The only drawback to the law is the requirement that both connection providers and service providers retain user data for a year and a half, though this is dependent on a court order. But this is better than the current situation, where user data is often stored for five years.

Without the Marco Civil, freedom of speech in Brazil would consistently be under threat. For example, in 2007, a judge shut down YouTube for the entire country because a Brazilian model filed a lawsuit to block footage of her and her boyfriend in an intimate situation. Another recent case involved a judge threatening to shut down Facebook because of a lawsuit between neighbors engaged in a dispute over a dog. Without the Marco Civil, there would be no safe harbors for free speech.

The Brazilian Marco Civil runs counter to laws recently implemented in countries like Turkey and Russia which expanded the powers of governments to regulate the internet.

Brazil's law can be a model for other countries. It sends a message that we need to encourage a vibrant and open public sphere online. The approval of the Marco Civil is a victory on behalf of all democracies. Brazil has taken a stand to actively protect an open and free internet. And that is a requisite for an open and free society as well." (http://www.opensocietyfoundations.org/voices/online-bill-rights-brazil)


Discussion

The Marco Civil as a participatory process

Kate Krontiris:

"The Marco Civil is civil legislation that articulates important elements of how the country will regulate privacy, freedom of expression, net neutrality, and a host of other Internet and society issues.

The substance of the law emerged from colleagues at the Center for Technology and Society of the Law School at the Fundação Getulio Vargas in Rio who had been thinking for some time about how to respond to the country’s only (and inappropriately targeted) legislation about the Internet, which focused on cyber crime. The country’s former President Lula was also developing an interest in these issues, perhaps due to widespread pressure from Brazilian civil society, and the Ministry of Justice was asked to launch a public consultation about the issue.

In addition to a set of town hall meetings around the country, this government-civil society collaborative deployed a tool unprecedented in Brazilian lawmaking, but appropriate for the topic: an online platform for interested parties to submit their comments, suggestions, ideas, and concerns. The response from interested parties was significant, and over the course of the next few years, the country managed to pass Internet legislation that is globally viewed as a kind of gold standard.

Since I care about everyday people having greater ownership over the public decisions that affect their lives, I was curious to understand what impact this online public engagement actually had: what about the bill might have been different had the public not participated so robustly?
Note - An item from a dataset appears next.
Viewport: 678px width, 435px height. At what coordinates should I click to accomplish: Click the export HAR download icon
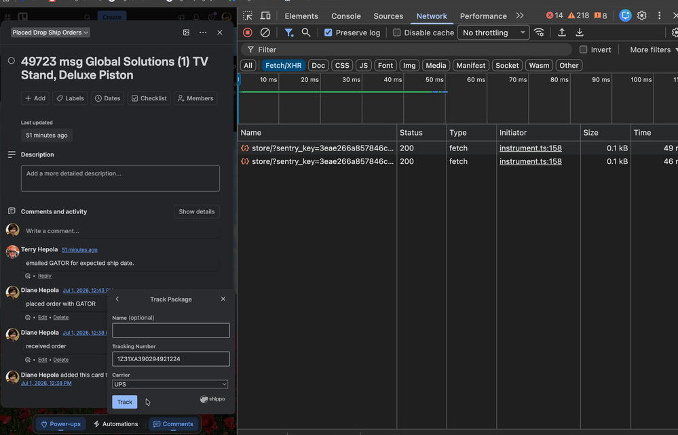pos(580,33)
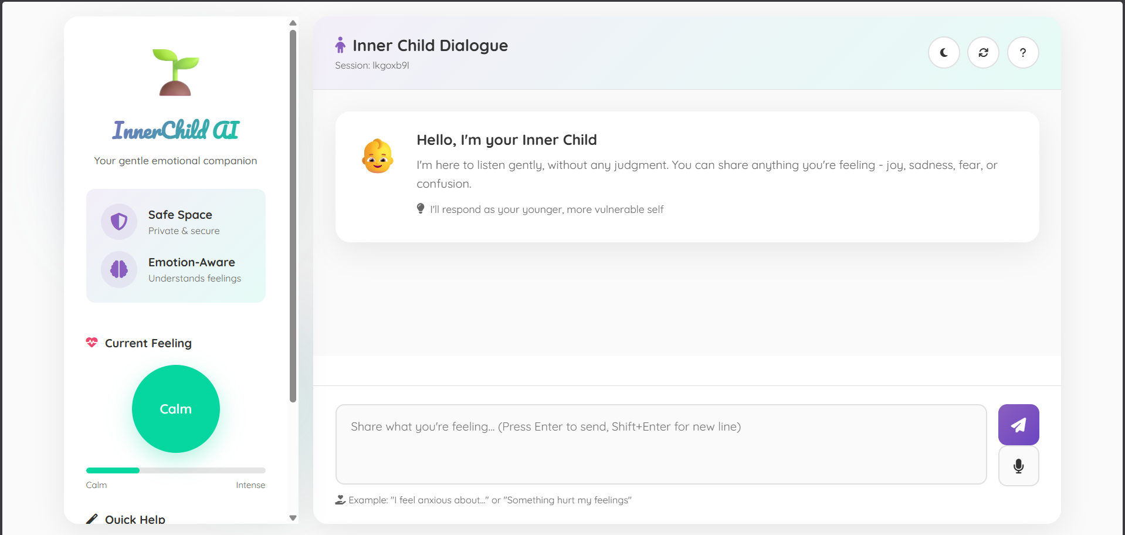Click the Safe Space shield icon

tap(119, 222)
I asked our government discussants this question and their answer was “no question, it was totally different.” They said that debates in Congress actually shifted on multiple occasions due to the external inputs that this process channeled.

This was due in part to the high rate of participation among academics, tech elite, and civil society actors who had direct expertise in the technical and political issues under discussion, and also because the organizing team within the government accepted every invitation to debate the merits of the legislation, no matter whom their hosts.

Like any multi-year legislative process, the Marco Civil encountered challenges – not the least of which were the “Snowden revelations,” which brought the bill to the forefront as a potential response by the Brazilian government, but also threatened to pollute its contents with politically-driven provisions that would ultimately be bad for the Internet.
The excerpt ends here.